L’oro? Non è più una moneta ma chi lo ha detto che non è più bello e di valore? Il metallo giallo, mentre il mondo rincorre i miti del Fintech e del Bitcoin, rimane qualcosa di molto affascinante. Anche a tre millenni dall’età che porta il suo nome. Di oro si è parlato ieri pomeriggio al Centro studi americani, in occasione della presentazione del libro di Salvatore Rossi (qui una prima recensione di Formiche.net), direttore generale di Bankitalia e presidente Ivass, Oro (Il Mulino).
Al dibattito, dopo i saluti di Stefania Salustri, hanno preso parte oltre allo stesso Rossi, Paolo Mazzoletti, fondatore del Club Relazioni Esterne e membro del consiglio del Csa, Beniamino Quintieri, presidente Sace e Riccardo Perissich, studioso di relazioni internazionali.

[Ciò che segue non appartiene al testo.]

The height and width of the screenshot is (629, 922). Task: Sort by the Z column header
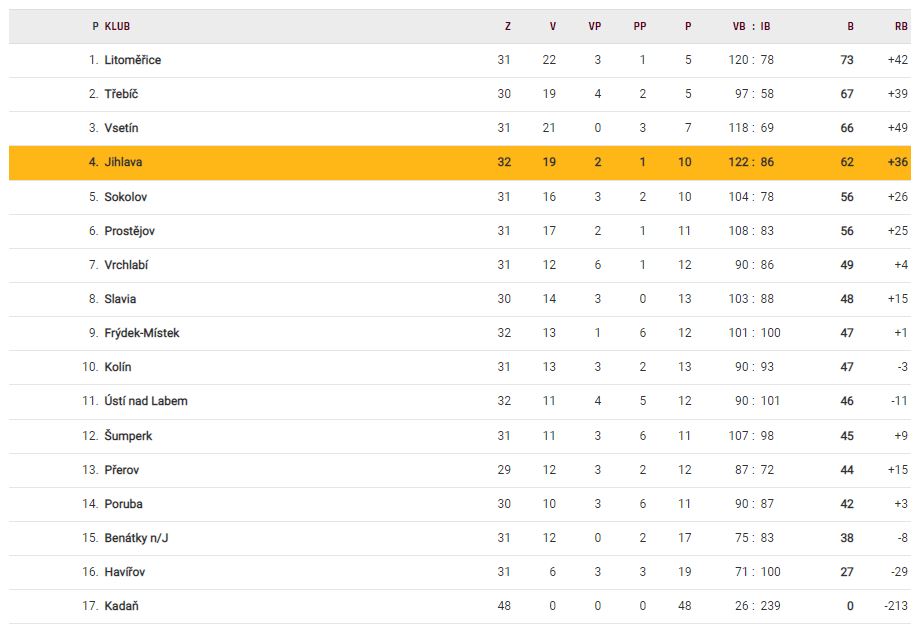[507, 26]
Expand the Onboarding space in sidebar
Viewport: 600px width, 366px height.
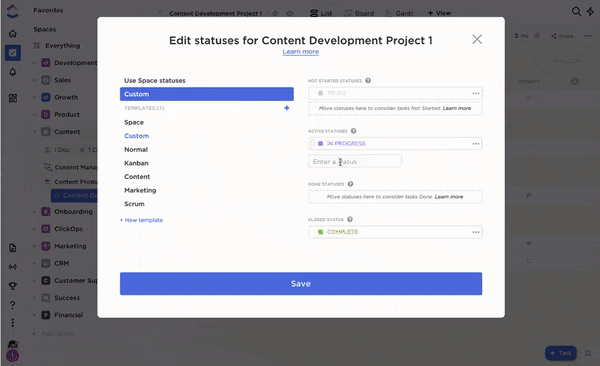click(x=34, y=212)
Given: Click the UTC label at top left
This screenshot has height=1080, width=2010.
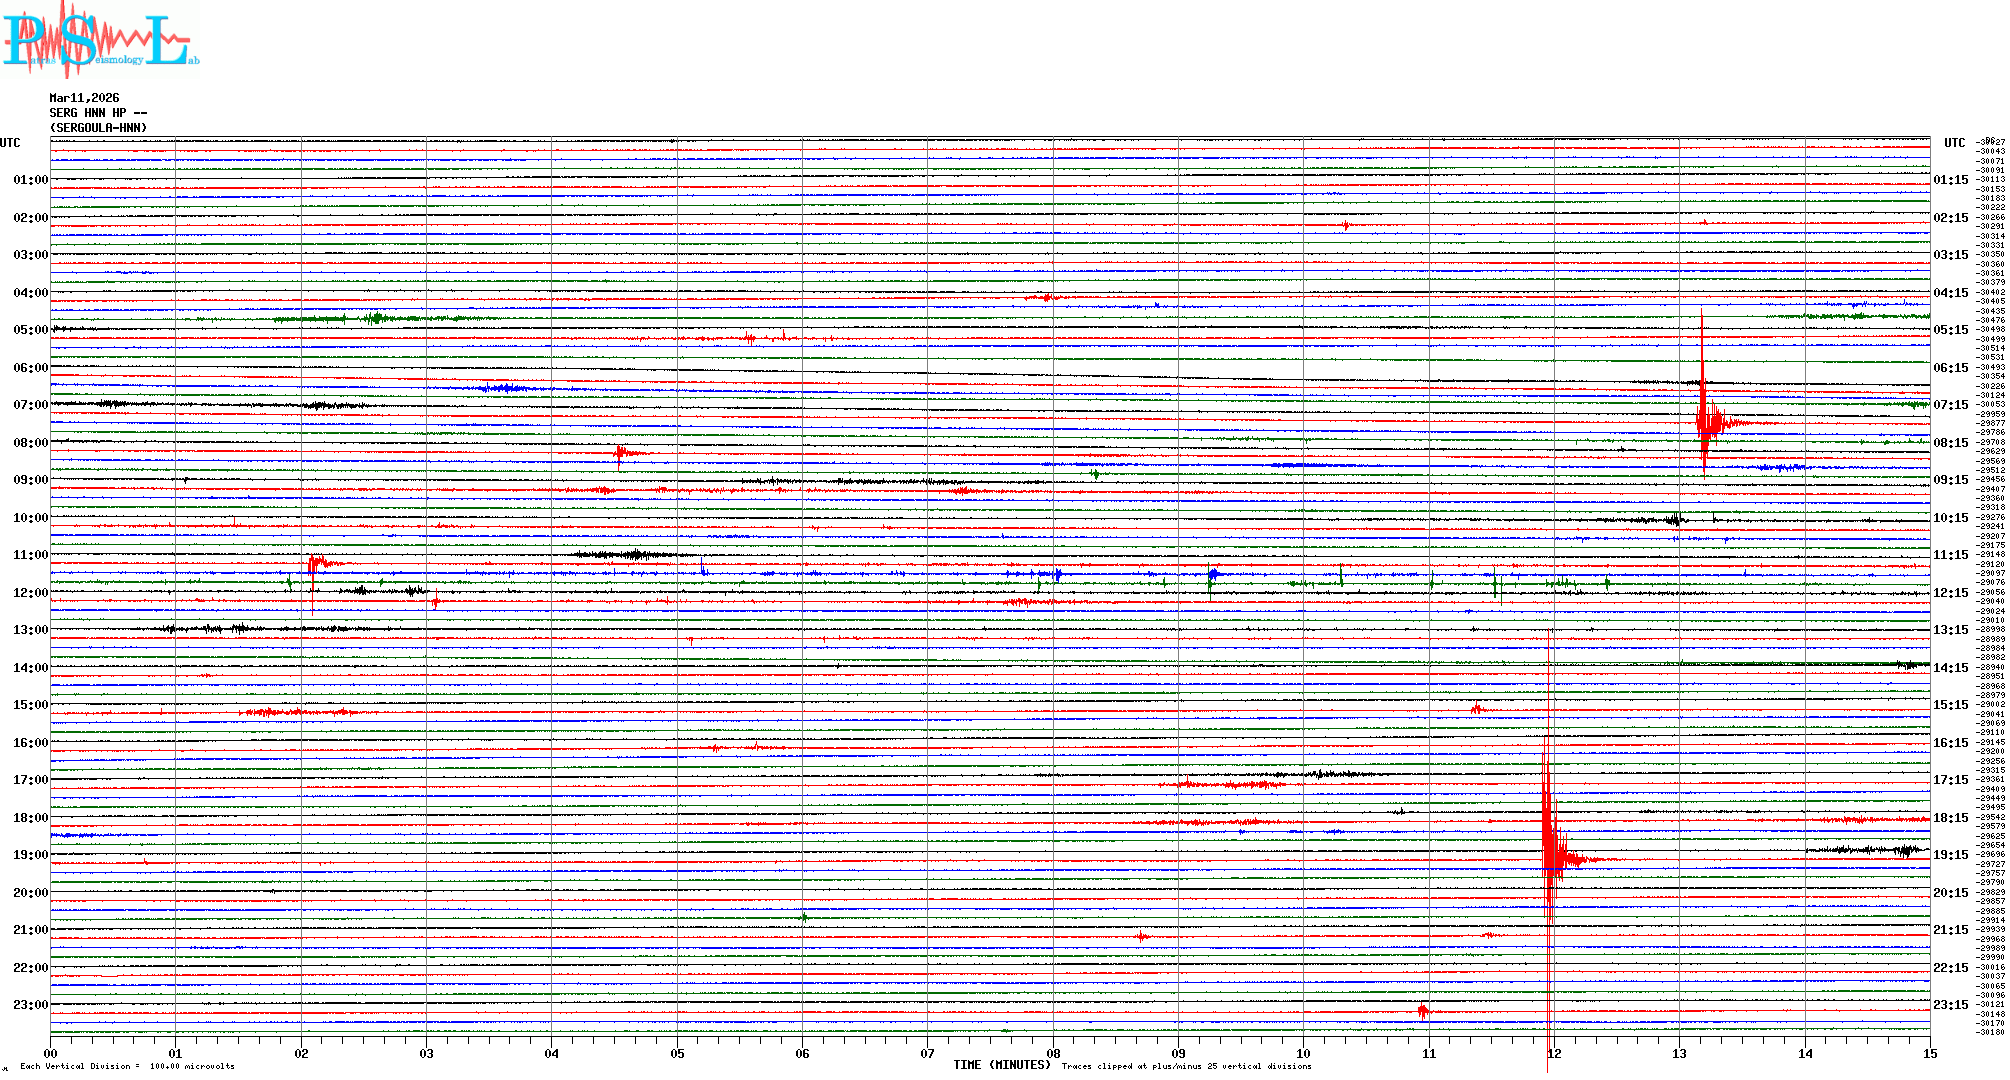Looking at the screenshot, I should tap(10, 143).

Che cos’è l’oro al giorno d’oggi? Si è chiesto Quintieri: “Qualcosa che nel tempo è diventato una riserva di valore e che oggi rappresenta una certezza, una ricchezza certa. E specialmente in un mondo che cresce la domanda di oro aumenta”. Quintieri ha ricordato come “le prime teorie economiche siano nate con l’oro, come la scuola dei mercantilisti, molto prima di Adam Smith, la quale sosteneva che il Paese con più oro è anche quello più ricco”.
Il presidente Sace ha poi sottolineato anche il valore “reputazionale” del metallo, che oggi rappresenta anche una sorta di “assicurazione: aveve dell’oro, oltre al fattore prestigio, rappresenta anche un ultimo baluardo di ricchezza per un Paese”.
Persino i dazi di Donald Trump hanno fatto capolino nel convegno al Csa, aprendo una parentesi nel dibattito. “La strategia di Trump è chiara, il presidente voleva un alleato in Europa e per assicurarselo ha sempre minacciato i dazi. Ma l’Europa, giustamente, ha continuato a firmare trattati, cosa che ha evidentemente innervosito l’amministrazione americana che poi ha reagito come sappiamo”, ha precisato Quintieri.
Tornando all’oro e al libro di Rossi, quanto detto finora non basta a fare oggi dell’oro qualcosa di così ambito, prezioso. Secondo Perissich, ma con un dettaglio. “Io credo che oggi l’oro resista perché è qualcosa di bello. Un metallo bello, anche solo a vederlo. E questo viene scritto e sottolineato nel libro”.
Perissich poi, riprendendo il tema del protezionismo sollevato da Quintieri, ha espresso tutta la sua preoccupazione per gli effetti della guerra commerciale innescata da Trump. “Il mondo rischia di andare a sbattere, la situazione può scappare di mano, perché oggi le regole del commercio sono cambiate, non è come negli anni 80. Trump sta scardinando i rapporti con gli alleati costruiti in decenni. In questo senso penso che l’Europa debba rispondere, non possa fare altrimenti. E francamente non vedo come al momento Ue e Usa possano trovare una soluzione”.
Salvatore Rossi, nel corso delle sue conclusioni, ha paragonato invece il metallo giallo a “un simbolo di fiducia. Se da millenni detiene questo valore, questo potere è per la fiducia che esso dà. Un metallo simbolo di fiducia, chi lo ha gode anche di credito. E finché ci sarà questa considerazione avrà sempre una grande, immenso valore”. Naturalmente vale anche la considerazione al contrario: la fiducia vale come l’oro. Chi sa essere credibile e affidabile sui mercati e presso le cancellerie può vantare una forza, una ricchezza, ancora più solida. Ecco come l’oro (e la fiducia) può essere la buona metafora che indica la strada per il nuovo governo che per ora sembra preferire il ferro sovranista.